Вместе с практиками ночного бодрствования современный город актуализировал культурные смыслы ночи как метафизического ритуала. Фрактальная рекурсивность городского хронотопа коррелирует с сущностью ритуала, который, как отмечает Е. В. Дуков, «сминает время и разные формы пространства», обращаясь «к воспроизводству в нулевой фазе времени-пространства, то есть к их первичному нерасчленимому виду»[225]. Современный городской «ритуал», который включает в себя многочисленные реликтовые формы сакрального воспроизводства мира и бытия, разворачивается по мультифрактальным алгоритмам и тиражирует многие паттерны традиционного ритуала: огонь, шествие, карнавал, трапеза и т. д.

Факельное шествие: ежегодный фестиваль викингов «Up Helly Aa» (г. Лервик, Шетландские острова, Великобритания)

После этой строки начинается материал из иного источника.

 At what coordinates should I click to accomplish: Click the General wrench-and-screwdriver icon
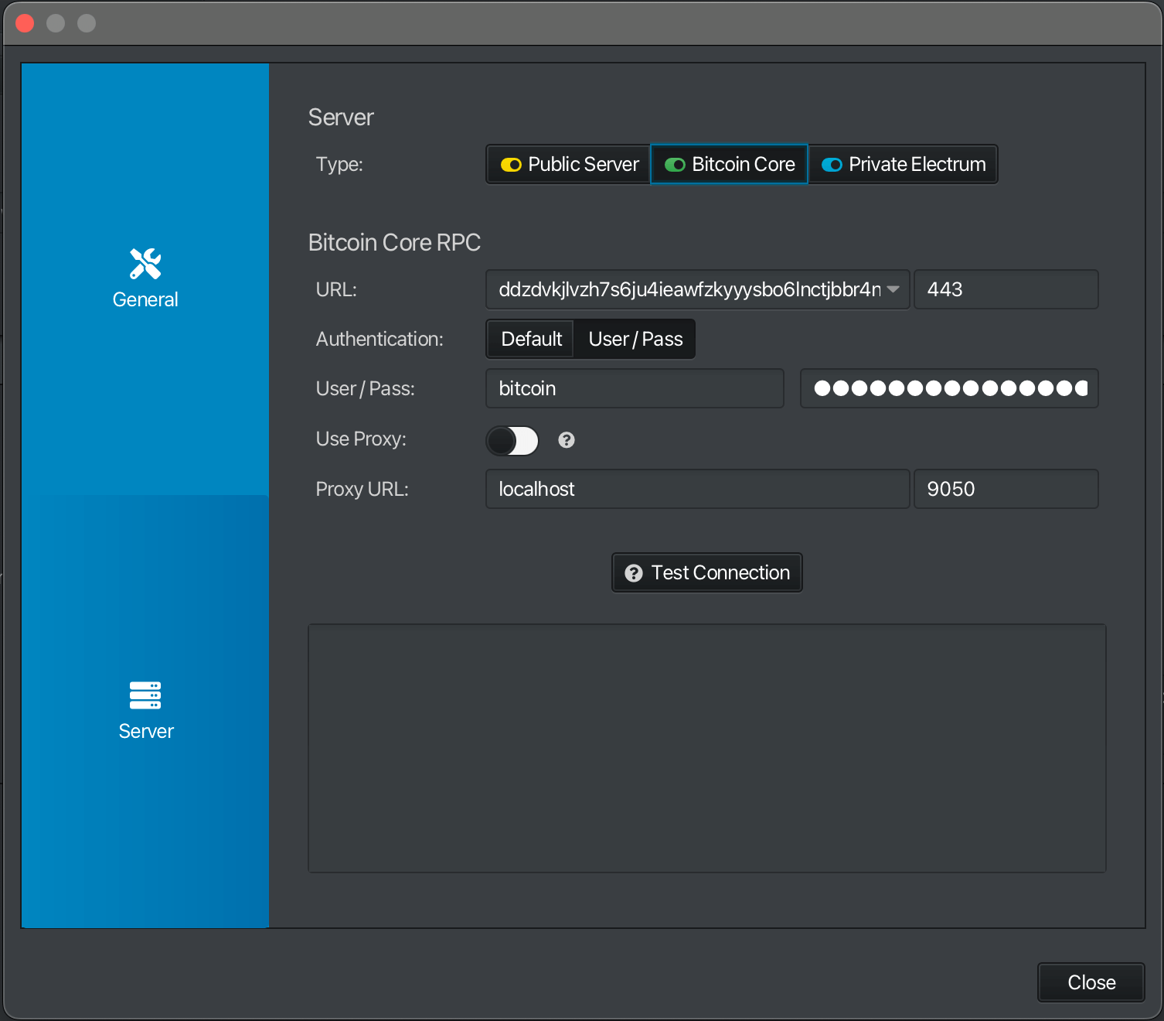pos(145,264)
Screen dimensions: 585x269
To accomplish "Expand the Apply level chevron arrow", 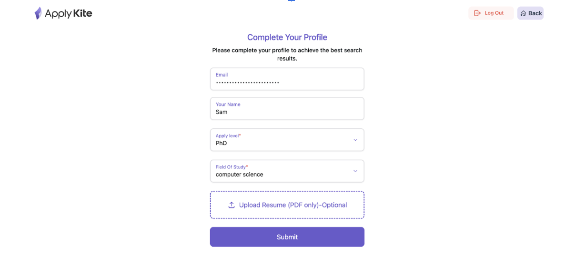I will [355, 140].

Центральным артефактом городской ритуальности и в древности, и в Новейшее время является огонь, поскольку огонь в ночном городе с самого начала был неотъемлемым атрибутом города как такового. Факельный огонь, освещающий значимые объекты города – храмы и дворцы, сторожевые башни, крепостные стены. Огонь, мерцающий в лабиринте узких улиц и выхватывающий из необузданной тьмы кусочек прирученного пространства. Огонь, идущий чуть впереди или рядом со своим хозяином… Ритуальные костры на городских площадях, напоминающие о солнцестоянии или очищающие город от колдовских сил[226]. Священные костры, разводимые перед храмами в ночь религиозного празднества[227].

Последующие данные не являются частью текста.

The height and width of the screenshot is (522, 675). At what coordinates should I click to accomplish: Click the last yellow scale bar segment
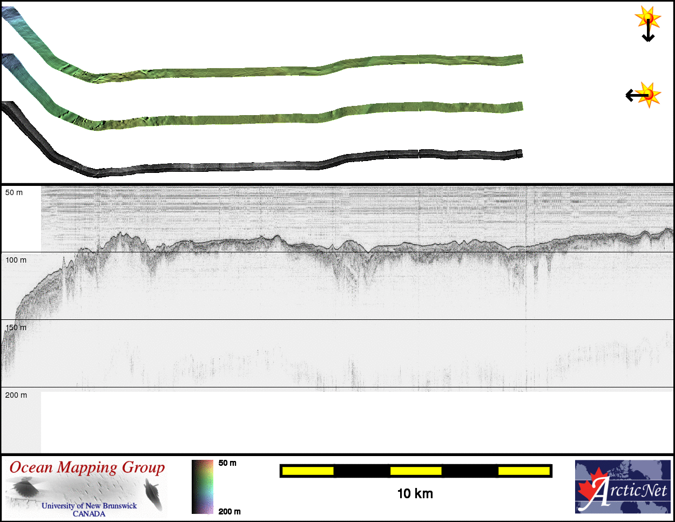point(523,471)
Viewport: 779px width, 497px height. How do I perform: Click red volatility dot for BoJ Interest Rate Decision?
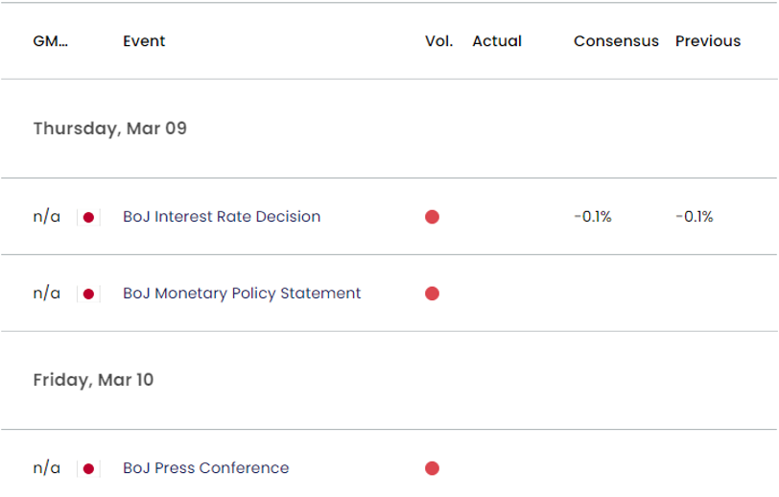tap(432, 217)
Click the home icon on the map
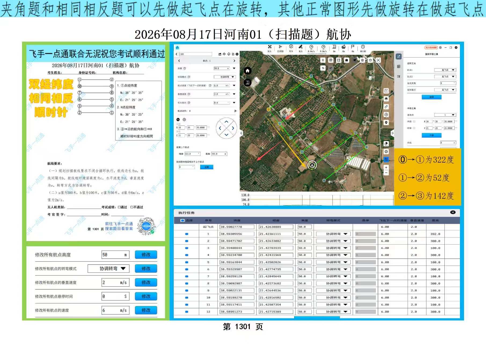The image size is (486, 344). tap(247, 71)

Необходимо заметить, что живой огонь воплощает в себе наивысшую степень метафизического растворения в космосе и природе, соучастия силам неземного свойства. В этой связи уместно вспомнить о свече как неизменном элементе разного рода старинных колдовских ритуалов, формальная оболочка которых заимствована псевдоколдовскими практиками, спиритическими и экстрасенсорными сеансами, присутствующими в городском ночном досуге начиная с конца XIX века по наши дни. При этом в ряде случаев мистика ночи специально моделируется с помощью соответствующих «декораций» вроде закрытых плотными шторами окон. Свечи и масляные лампы на столиках кафе превращают ужин не просто в романтическую встречу, но в ритуальную трапезу.

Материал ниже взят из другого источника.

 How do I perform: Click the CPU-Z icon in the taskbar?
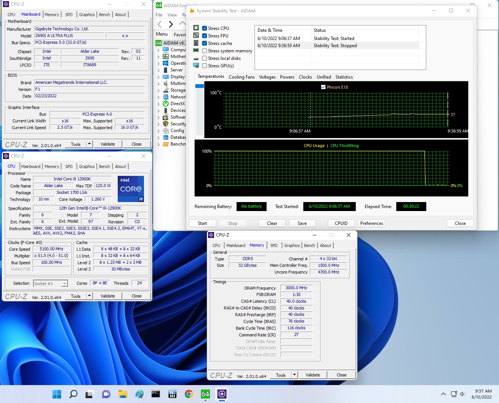tap(222, 394)
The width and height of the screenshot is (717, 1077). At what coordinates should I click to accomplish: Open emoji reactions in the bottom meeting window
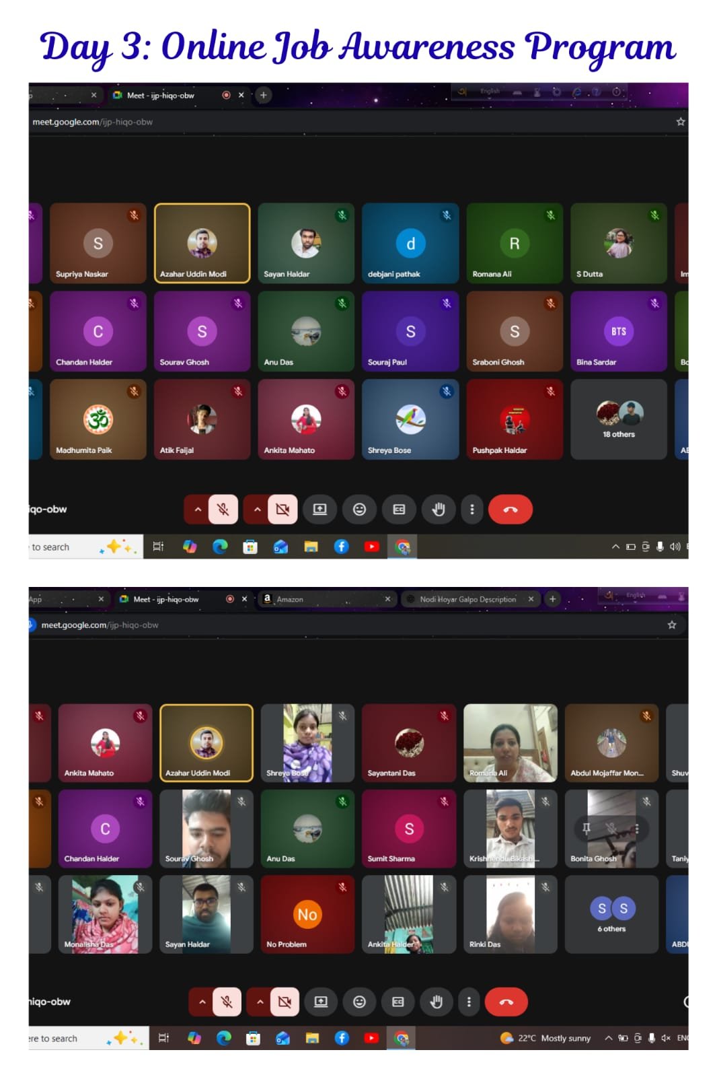359,1002
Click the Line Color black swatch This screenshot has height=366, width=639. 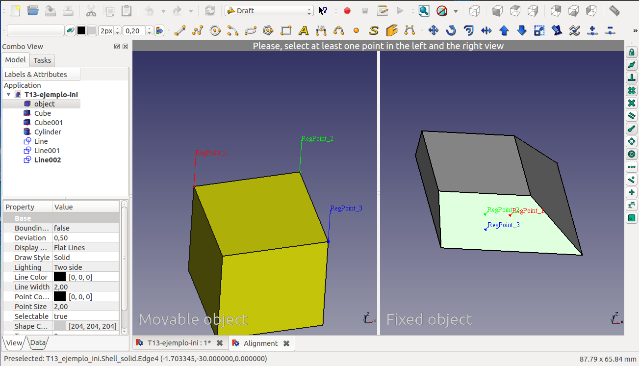pos(60,277)

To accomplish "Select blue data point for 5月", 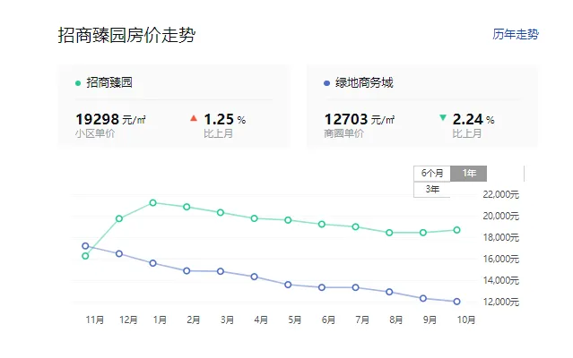I will click(x=288, y=285).
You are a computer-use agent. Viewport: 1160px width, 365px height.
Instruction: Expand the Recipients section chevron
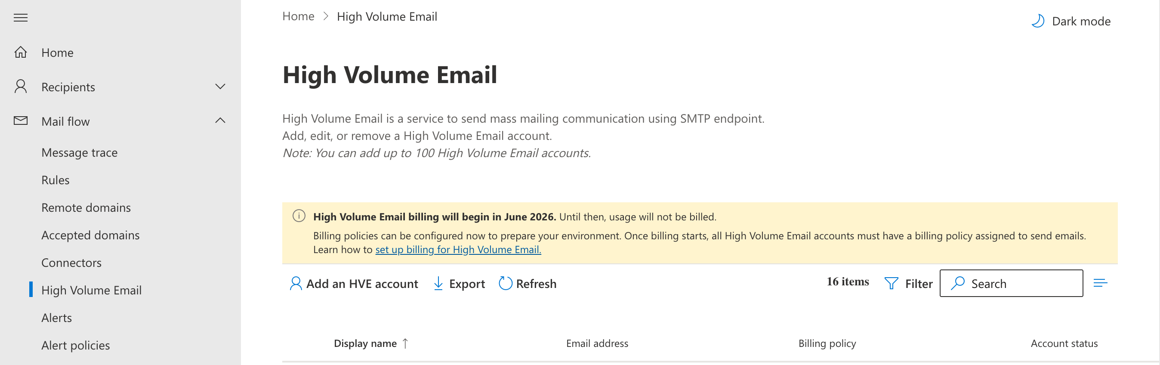220,87
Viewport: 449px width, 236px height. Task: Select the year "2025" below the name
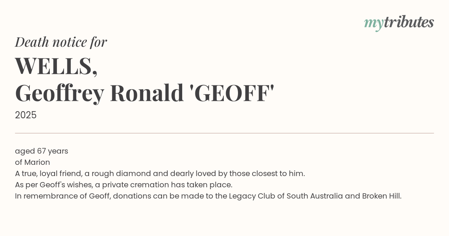click(26, 115)
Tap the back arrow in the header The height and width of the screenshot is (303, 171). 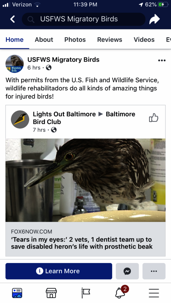pos(12,19)
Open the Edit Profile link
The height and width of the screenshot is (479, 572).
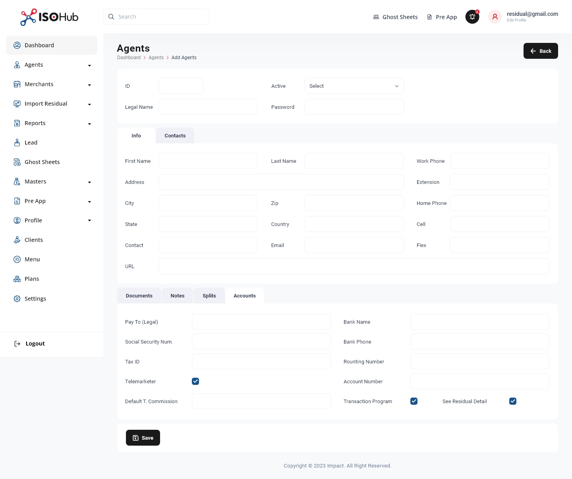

Живой движущийся огонь возвращает секуляризированному пространству утраченную сакральность. Факельные шествия всех времен призваны означать высшую степень трансцендентности: начиная древними погребальными и свадебными ритуалами и пасхальными крестными ходами и заканчивая фашистскими огненными мистериями 1930-х годов и современными церемониями, например, перенесения Олимпийского огня. В XXI веке, познавшем ужас терактов, в дни годовщин горящие поминальные свечи ставят прямо на городской асфальт, очерчивая место трагедии. Большинство факельных шествий воспроизводит стохастические фрактальные паттерны ежегодного ритуала «мифа о вечном возвращении»[228] и концептуального фрактала истории.

Особенно явно стремление использовать сакральную семантику живого огня проявляется в новейших, сконструированных ритуалах последних лет. Вот, к примеру, – театрализованное шествие в Бресте в ночь на 22 июня. Несколько девушек в белых одеждах идут с зажженными свечами по ночному городу, за ними в процессии следуют «старейшины» – мэр, депутаты и прочая «знатная» публика. Подходя к реке, девушки пускают огоньки горящих свечей плыть по темной воде. Примерно так же выглядит современный неоязыческий ритуал Купальской ночи на озере Светлояр, в глубины которого по преданию ушел град Китеж. И оба они очень напоминают японский день поминовения предков. Так или иначе, алгоритм таких шествий с огнем осуществляется по фрактальной «формуле» древних поминальных ритуалов.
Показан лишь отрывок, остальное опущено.